II. Mahmud (1808-1839)
II. Mahmud cesur ve azimkâr bir padişahtı. Dış ve iç çeşitli gaileler ile uğraşmış
olmasına rağmen, güzel sanatlar ve kültürü ile de meşgul olmuştur. Maarif teşkilâtının ıslahı
için çalışmış, Avrupa’dan hocalar getirtmiş ve zamanında Harbiye, Bahriye mektepleri açıldığı
gibi, Meclisi Vâlây-ı Ahkâm-ı Adliyye, Şuray-ı Askeri onun zamanında kurulmuştur. Müzik
kültürü de olan II. Mahmud, huzurunda tertip ettiği fasıllar ile Türk müziğinin yeniden can
bulması için çalışmıştır. Meşhur Türk bestekârlarından İsmail Dede Efendi, Deliâlzade Sarayda
himaye görmüştür. Bizzat II. Mahmud’un besteleri olduğu gibi “Adlî” mahlâsı ile şiirler de
yazmıştır. Bu sebepten bazı tarihçiler II. Mahmud’dan bahsederken “Mahmud-ı Adlî” tabirini kullanırlar. Bunun yanı sıra hat sanatına ilgi duyan II. Mahmud, herkesin anlayabileceği tarzda
yazı yazılmasını tasvip edenlerin başında gelir.

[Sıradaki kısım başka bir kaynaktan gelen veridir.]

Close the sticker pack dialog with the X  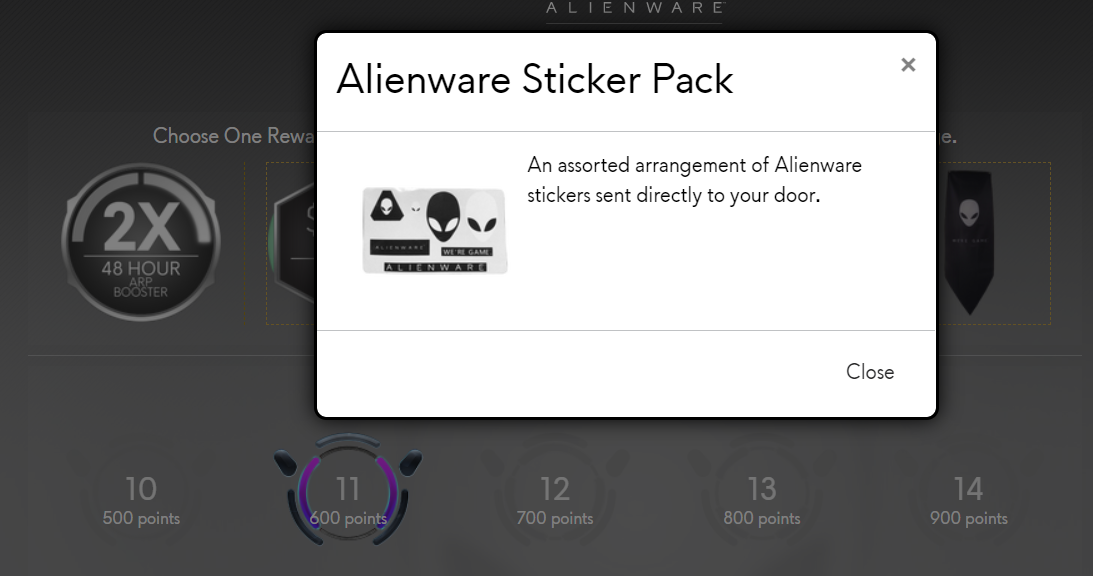pos(908,65)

II. Mahmud, Nesih, Sülüs ve bilhassa Celî Sülüs üzerinde çalışmış, önce Kebecizâde
Mehmed Vasfi’den, sonra da Mustafa Râkım Efendiden ders almıştır. Celî yazıları
Râkım’ınkiler kadar güzeldir. Uğur Derman’ın belirttiğine göre, zaten bu yazılar yazıldıktan
sonra daima Râkım Efendi tarafından büyük bir titizlikle tashih edilir, varak altın ile siyah,
neftî, mavi veya fes rengi koyu zeminler üzerine malakâri tekniğiyle kabartma olarak devrin
sanatkârlarına yaptırılır ve imparatorluğun muhtelif şehirlerindeki âbidelere asılırdı. Bu
yüzden “Sultan Mahmud’un yazılarını onun adına Râkım Efendi yazardı.” diye bir söylenti
vardır. Ancak Topkapı Sarayı Kütüphanesinde, kendi elinden çıkma ve tashih görmeyen
yazılarından da anlaşılıyor ki, Sultan Mahmud bu sanatta büyük bir istidâda sahipti.
Kitabımızın sonuna aldığımız karalaması ise onun tam bir hattat gibi çalıştığından şüphe
bırakmayan bir vesikadır.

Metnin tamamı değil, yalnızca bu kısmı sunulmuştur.